## Written instruction
Please quote the lines from the one containing "Toggle the Только подписчики filter" through the one containing "Action: coord(61,136)", both included, reproducing each line word for word.

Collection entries
Start

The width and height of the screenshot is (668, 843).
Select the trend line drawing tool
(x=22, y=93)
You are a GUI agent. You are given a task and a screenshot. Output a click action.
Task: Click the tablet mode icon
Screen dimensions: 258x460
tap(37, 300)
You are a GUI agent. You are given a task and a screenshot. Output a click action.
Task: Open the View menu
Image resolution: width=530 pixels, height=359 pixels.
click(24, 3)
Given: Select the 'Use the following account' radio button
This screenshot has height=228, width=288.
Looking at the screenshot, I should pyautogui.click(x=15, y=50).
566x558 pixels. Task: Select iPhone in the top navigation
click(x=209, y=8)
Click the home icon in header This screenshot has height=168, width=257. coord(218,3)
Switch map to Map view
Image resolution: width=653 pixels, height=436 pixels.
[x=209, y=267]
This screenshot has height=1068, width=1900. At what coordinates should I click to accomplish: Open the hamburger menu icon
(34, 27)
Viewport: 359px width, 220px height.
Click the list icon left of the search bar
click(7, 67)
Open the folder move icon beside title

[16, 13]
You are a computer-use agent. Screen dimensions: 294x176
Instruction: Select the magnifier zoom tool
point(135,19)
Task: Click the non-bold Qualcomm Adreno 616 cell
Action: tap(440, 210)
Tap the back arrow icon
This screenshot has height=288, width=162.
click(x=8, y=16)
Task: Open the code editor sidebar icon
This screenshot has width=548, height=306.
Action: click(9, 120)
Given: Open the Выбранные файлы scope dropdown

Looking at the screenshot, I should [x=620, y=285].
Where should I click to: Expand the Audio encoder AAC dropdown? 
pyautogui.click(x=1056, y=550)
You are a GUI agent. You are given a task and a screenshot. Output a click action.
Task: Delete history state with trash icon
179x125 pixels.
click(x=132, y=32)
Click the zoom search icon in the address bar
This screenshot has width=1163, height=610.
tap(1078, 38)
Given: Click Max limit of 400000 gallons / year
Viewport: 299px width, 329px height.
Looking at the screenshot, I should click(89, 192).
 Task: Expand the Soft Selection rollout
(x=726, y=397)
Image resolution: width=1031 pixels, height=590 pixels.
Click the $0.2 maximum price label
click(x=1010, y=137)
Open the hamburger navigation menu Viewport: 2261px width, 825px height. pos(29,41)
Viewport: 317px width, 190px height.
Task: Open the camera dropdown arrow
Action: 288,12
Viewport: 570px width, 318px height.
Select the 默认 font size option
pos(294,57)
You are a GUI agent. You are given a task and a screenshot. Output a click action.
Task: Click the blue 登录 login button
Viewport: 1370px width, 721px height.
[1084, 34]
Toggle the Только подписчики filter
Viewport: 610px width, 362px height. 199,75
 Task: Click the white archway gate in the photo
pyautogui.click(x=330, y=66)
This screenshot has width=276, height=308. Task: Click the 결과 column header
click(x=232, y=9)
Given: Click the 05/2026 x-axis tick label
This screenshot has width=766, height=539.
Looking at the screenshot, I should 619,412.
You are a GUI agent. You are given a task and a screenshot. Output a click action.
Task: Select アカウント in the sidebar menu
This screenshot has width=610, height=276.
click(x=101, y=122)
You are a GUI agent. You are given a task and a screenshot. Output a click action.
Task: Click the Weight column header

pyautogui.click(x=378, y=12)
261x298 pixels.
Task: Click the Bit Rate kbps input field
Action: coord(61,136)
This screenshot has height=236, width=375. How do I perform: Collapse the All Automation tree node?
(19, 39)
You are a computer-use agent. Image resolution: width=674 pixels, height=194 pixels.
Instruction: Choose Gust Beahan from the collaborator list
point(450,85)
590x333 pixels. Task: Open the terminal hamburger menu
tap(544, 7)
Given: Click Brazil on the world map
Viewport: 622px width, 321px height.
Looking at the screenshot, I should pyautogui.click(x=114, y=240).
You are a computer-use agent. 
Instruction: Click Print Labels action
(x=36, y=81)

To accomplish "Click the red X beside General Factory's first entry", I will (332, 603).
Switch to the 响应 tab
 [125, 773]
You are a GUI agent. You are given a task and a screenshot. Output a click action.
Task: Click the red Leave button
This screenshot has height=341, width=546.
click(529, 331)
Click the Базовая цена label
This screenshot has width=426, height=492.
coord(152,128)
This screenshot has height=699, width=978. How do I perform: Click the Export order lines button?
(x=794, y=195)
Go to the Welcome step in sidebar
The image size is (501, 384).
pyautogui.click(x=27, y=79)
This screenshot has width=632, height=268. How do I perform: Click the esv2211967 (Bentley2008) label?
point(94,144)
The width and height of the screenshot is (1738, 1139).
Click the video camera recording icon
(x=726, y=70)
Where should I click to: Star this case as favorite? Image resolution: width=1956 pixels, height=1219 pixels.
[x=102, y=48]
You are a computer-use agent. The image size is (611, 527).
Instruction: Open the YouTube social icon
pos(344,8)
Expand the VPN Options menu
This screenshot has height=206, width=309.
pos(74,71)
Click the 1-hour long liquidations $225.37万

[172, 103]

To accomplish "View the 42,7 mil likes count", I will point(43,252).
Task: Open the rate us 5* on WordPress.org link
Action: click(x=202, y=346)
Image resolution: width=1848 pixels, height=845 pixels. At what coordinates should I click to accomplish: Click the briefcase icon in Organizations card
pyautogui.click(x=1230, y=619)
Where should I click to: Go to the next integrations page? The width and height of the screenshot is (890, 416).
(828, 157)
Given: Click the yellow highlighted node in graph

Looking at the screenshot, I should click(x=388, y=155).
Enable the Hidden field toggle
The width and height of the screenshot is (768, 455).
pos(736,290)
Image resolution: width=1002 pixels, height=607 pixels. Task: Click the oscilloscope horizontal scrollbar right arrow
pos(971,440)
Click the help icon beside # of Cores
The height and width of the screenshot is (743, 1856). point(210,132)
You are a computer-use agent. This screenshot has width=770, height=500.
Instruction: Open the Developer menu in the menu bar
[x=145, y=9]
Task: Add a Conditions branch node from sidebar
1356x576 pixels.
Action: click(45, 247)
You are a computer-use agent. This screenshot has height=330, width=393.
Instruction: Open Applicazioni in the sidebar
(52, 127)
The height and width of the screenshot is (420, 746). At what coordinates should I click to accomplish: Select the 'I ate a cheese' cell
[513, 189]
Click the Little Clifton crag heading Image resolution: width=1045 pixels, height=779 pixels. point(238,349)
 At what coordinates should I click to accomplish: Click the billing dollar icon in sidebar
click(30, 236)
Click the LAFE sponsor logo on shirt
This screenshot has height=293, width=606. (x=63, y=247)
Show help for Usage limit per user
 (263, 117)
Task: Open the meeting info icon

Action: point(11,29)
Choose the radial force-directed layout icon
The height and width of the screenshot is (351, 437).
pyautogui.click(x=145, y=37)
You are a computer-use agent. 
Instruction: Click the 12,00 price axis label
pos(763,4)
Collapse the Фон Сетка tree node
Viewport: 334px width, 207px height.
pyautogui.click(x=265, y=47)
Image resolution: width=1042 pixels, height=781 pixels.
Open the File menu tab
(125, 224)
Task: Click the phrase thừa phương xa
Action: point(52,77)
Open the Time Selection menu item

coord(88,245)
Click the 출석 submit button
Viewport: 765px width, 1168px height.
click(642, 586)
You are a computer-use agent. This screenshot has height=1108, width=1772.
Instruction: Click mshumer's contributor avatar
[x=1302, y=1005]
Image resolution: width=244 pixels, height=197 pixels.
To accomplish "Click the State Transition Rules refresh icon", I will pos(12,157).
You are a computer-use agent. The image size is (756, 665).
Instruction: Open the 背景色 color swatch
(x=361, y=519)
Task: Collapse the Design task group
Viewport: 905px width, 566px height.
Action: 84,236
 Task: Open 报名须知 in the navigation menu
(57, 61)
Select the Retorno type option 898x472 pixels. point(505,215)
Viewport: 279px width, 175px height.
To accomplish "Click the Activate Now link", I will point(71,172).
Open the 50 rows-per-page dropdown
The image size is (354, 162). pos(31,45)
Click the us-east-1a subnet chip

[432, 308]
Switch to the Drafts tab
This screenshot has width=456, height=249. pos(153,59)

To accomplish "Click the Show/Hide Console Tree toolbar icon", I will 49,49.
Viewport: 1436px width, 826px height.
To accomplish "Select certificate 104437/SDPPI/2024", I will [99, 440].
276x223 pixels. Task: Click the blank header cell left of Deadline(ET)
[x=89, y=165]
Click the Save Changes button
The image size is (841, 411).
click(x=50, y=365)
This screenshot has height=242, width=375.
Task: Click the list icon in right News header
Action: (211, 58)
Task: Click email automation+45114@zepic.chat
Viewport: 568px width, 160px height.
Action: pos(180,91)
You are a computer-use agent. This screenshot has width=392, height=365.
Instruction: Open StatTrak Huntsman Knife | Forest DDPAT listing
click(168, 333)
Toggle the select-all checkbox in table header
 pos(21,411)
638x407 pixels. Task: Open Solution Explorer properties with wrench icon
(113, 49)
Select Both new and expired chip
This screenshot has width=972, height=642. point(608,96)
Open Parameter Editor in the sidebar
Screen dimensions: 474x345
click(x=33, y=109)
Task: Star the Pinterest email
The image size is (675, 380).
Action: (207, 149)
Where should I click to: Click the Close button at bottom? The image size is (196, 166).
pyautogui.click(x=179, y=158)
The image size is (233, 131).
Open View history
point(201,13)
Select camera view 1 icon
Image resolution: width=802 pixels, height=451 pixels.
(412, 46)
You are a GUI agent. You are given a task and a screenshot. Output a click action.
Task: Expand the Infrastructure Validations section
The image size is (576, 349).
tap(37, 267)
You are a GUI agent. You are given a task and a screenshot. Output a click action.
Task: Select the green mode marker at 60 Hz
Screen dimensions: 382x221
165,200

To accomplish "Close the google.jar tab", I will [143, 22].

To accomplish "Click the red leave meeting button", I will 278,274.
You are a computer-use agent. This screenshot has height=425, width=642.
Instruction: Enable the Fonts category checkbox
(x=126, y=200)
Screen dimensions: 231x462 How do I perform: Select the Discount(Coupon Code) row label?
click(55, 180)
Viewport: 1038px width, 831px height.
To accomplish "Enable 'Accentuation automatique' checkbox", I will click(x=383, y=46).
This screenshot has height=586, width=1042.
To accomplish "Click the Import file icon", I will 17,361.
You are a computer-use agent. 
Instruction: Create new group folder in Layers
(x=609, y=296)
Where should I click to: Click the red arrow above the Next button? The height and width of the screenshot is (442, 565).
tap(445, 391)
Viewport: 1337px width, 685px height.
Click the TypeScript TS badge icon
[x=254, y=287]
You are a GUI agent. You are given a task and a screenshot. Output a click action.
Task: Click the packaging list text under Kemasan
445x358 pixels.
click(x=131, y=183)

End

## Exercise answer
Toggle the Только подписчики filter
Viewport: 610px width, 362px height. 199,75
 Task: Click the white archway gate in the photo
pyautogui.click(x=330, y=66)
This screenshot has width=276, height=308. Task: Click the 결과 column header
click(x=232, y=9)
Given: Click the 05/2026 x-axis tick label
This screenshot has width=766, height=539.
Looking at the screenshot, I should 619,412.
You are a GUI agent. You are given a task and a screenshot. Output a click action.
Task: Select アカウント in the sidebar menu
This screenshot has width=610, height=276.
click(x=101, y=122)
You are a GUI agent. You are given a task and a screenshot. Output a click action.
Task: Click the Weight column header

pyautogui.click(x=378, y=12)
261x298 pixels.
Task: Click the Bit Rate kbps input field
Action: coord(61,136)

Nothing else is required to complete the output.